Dorongan tersebut muncul karena sektor perizinan dinilai menjadi titik krusial dalam menentukan kualitas birokrasi sekaligus memengaruhi tingkat kepercayaan investor terhadap daerah.
Kepala DPMPTSP Kabupaten Sukabumi, Dede Rukaya, menyampaikan bahwa kebutuhan akan pelayanan yang cepat, transparan, dan akuntabel menjadi alasan utama perlunya pembenahan sistem birokrasi saat ini.
“Pelayanan perizinan menjadi wajah utama birokrasi. Jika prosesnya lambat atau berbelit, maka akan berdampak pada menurunnya kepercayaan investor,” ujarnya.
Selain itu, pesatnya perkembangan teknologi dan meningkatnya ekspektasi masyarakat juga menjadi faktor pendorong transformasi layanan agar lebih adaptif dan responsif.
Menurutnya, hambatan dalam investasi kerap bukan disebabkan oleh minimnya potensi daerah, melainkan karena proses perizinan yang belum optimal.
Untuk itu, DPMPTSP menekankan pentingnya sinergi antar perangkat daerah guna mempercepat proses layanan serta meminimalkan kendala administratif.
ASN yang baru dilantik pun diharapkan mampu menjalankan tugas secara profesional dan berintegritas sebagai bagian dari upaya peningkatan kualitas pelayanan publik.
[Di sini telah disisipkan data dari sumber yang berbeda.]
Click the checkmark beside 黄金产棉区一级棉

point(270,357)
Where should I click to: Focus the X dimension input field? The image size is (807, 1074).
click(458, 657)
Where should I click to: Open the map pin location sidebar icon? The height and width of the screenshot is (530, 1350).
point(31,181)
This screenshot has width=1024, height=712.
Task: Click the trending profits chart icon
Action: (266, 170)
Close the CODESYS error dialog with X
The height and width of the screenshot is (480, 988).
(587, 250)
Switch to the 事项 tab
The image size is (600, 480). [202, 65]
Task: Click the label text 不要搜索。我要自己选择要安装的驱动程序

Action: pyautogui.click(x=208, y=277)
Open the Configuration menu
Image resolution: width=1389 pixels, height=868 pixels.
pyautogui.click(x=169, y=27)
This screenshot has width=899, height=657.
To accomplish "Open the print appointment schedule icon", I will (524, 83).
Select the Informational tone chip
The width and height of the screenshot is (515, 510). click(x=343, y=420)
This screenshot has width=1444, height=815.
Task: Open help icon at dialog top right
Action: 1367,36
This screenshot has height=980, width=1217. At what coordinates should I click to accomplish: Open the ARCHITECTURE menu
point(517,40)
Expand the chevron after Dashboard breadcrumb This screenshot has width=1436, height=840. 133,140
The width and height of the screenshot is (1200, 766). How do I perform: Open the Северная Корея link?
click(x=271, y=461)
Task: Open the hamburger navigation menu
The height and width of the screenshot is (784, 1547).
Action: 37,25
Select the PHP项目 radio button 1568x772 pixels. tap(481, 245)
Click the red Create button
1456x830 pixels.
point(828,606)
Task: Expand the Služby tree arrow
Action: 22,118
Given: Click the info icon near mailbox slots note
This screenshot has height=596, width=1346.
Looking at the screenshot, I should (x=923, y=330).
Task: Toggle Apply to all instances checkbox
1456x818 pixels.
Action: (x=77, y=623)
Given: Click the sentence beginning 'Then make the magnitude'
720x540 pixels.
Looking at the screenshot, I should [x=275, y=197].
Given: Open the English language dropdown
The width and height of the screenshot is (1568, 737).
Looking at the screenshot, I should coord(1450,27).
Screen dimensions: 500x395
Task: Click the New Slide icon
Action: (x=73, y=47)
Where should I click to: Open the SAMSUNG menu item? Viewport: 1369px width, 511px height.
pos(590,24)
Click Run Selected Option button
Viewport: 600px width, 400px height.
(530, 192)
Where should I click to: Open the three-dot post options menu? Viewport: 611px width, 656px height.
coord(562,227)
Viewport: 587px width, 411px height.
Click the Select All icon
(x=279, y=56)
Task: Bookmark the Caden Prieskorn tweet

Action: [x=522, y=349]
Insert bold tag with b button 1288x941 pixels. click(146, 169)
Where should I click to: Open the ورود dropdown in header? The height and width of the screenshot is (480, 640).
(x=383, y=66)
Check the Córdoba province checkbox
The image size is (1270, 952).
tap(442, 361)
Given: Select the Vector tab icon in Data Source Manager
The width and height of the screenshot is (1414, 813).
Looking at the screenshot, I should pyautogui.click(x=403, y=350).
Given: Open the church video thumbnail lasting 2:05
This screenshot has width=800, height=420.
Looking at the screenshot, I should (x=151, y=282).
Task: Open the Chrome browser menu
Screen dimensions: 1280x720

Pelantikan tersebut dipimpin oleh Bupati Sukabumi Asep Japar dan dihadiri Wakil Bupati Andreas, Sekretaris Daerah Ade Suryaman, serta jajaran pejabat di lingkungan Pemerintah Kabupaten Sukabumi.
Melalui langkah ini, DPMPTSP Kabupaten Sukabumi optimistis reformasi pelayanan perizinan dapat berjalan lebih efektif dalam mendukung pertumbuhan investasi dan pembangunan daerah.